==== Given records

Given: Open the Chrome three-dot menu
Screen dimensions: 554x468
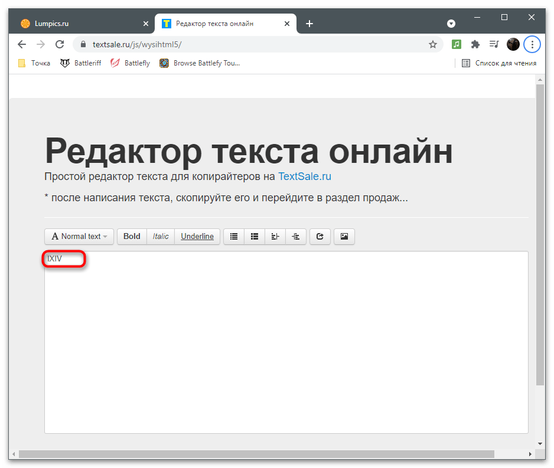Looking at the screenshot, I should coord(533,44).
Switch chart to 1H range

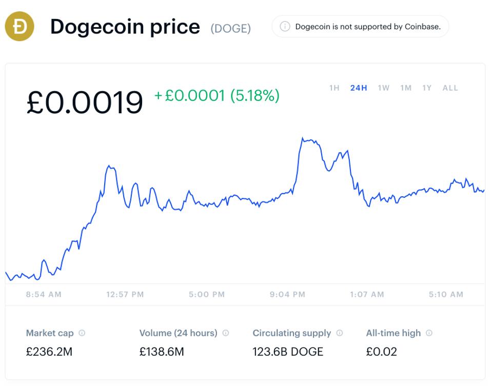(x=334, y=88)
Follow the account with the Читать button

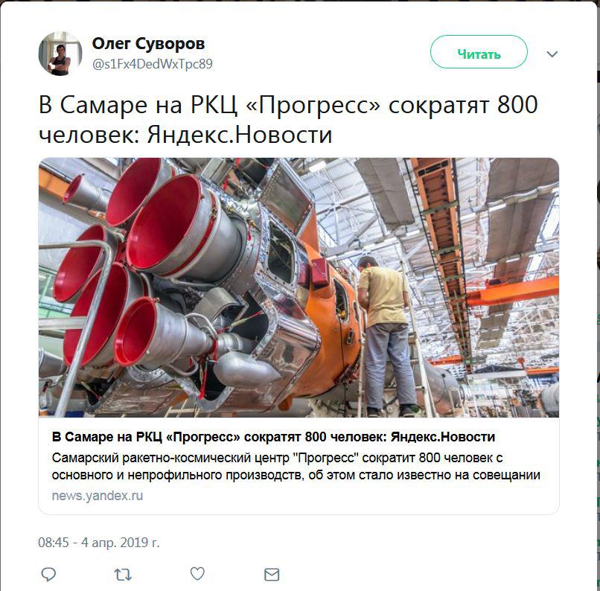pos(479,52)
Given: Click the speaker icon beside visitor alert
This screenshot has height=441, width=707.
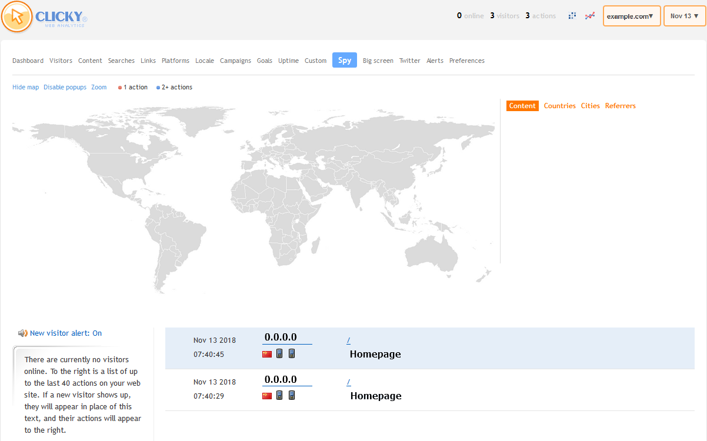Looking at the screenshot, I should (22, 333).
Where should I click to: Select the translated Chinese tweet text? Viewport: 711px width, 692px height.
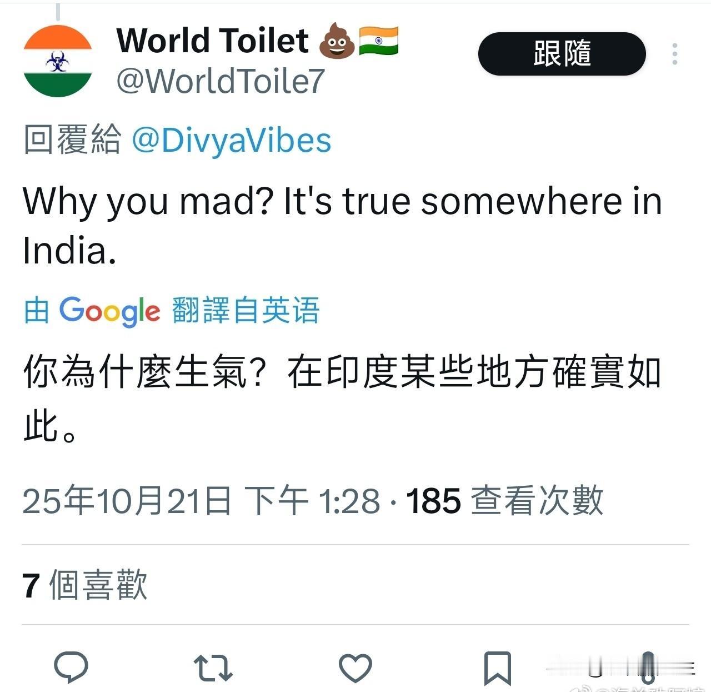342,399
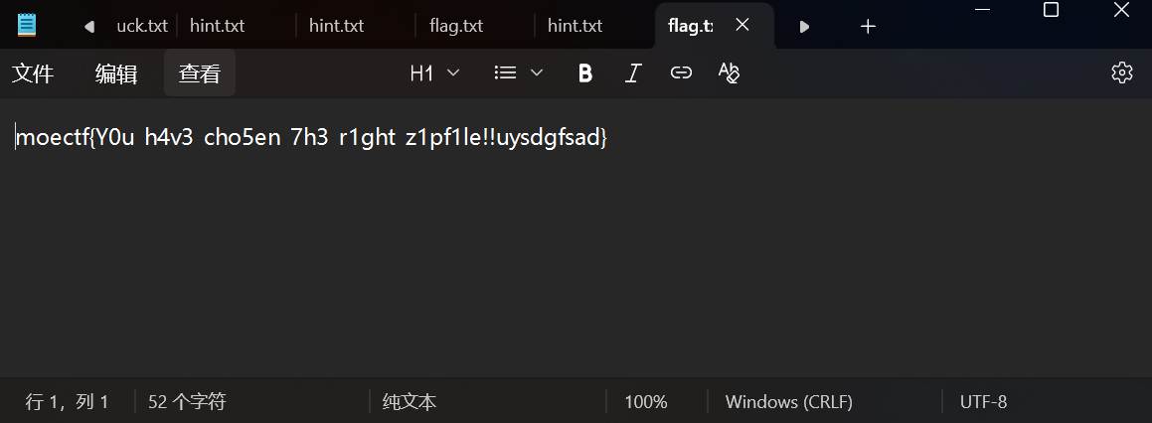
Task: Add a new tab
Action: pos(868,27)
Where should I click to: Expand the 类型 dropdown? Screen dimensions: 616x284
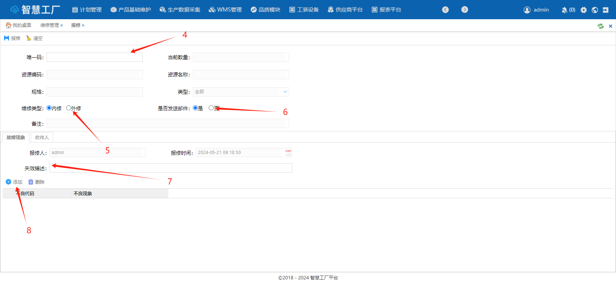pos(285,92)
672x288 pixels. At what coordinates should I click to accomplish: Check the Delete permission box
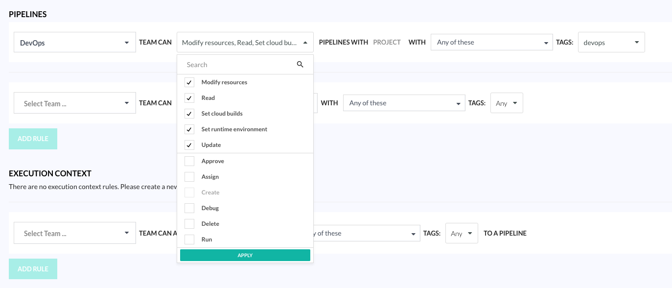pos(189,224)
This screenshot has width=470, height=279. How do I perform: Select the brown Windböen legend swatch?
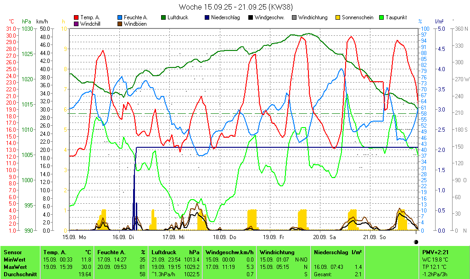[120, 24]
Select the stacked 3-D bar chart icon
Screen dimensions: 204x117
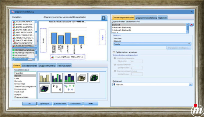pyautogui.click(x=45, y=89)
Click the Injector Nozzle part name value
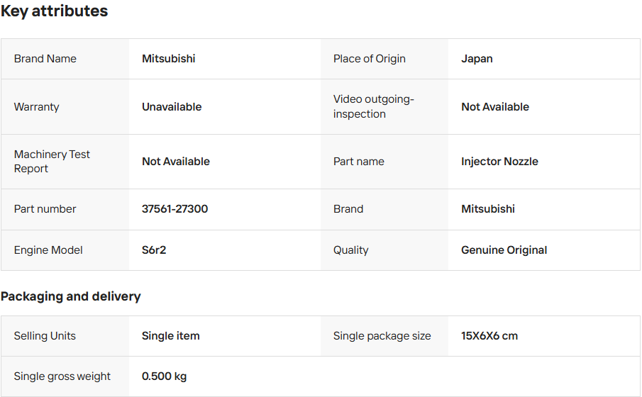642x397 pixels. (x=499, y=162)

========

**What to do:** In the records above, some lines hold the word "icon". Say how many, and nothing more.

**Response to this task:** 2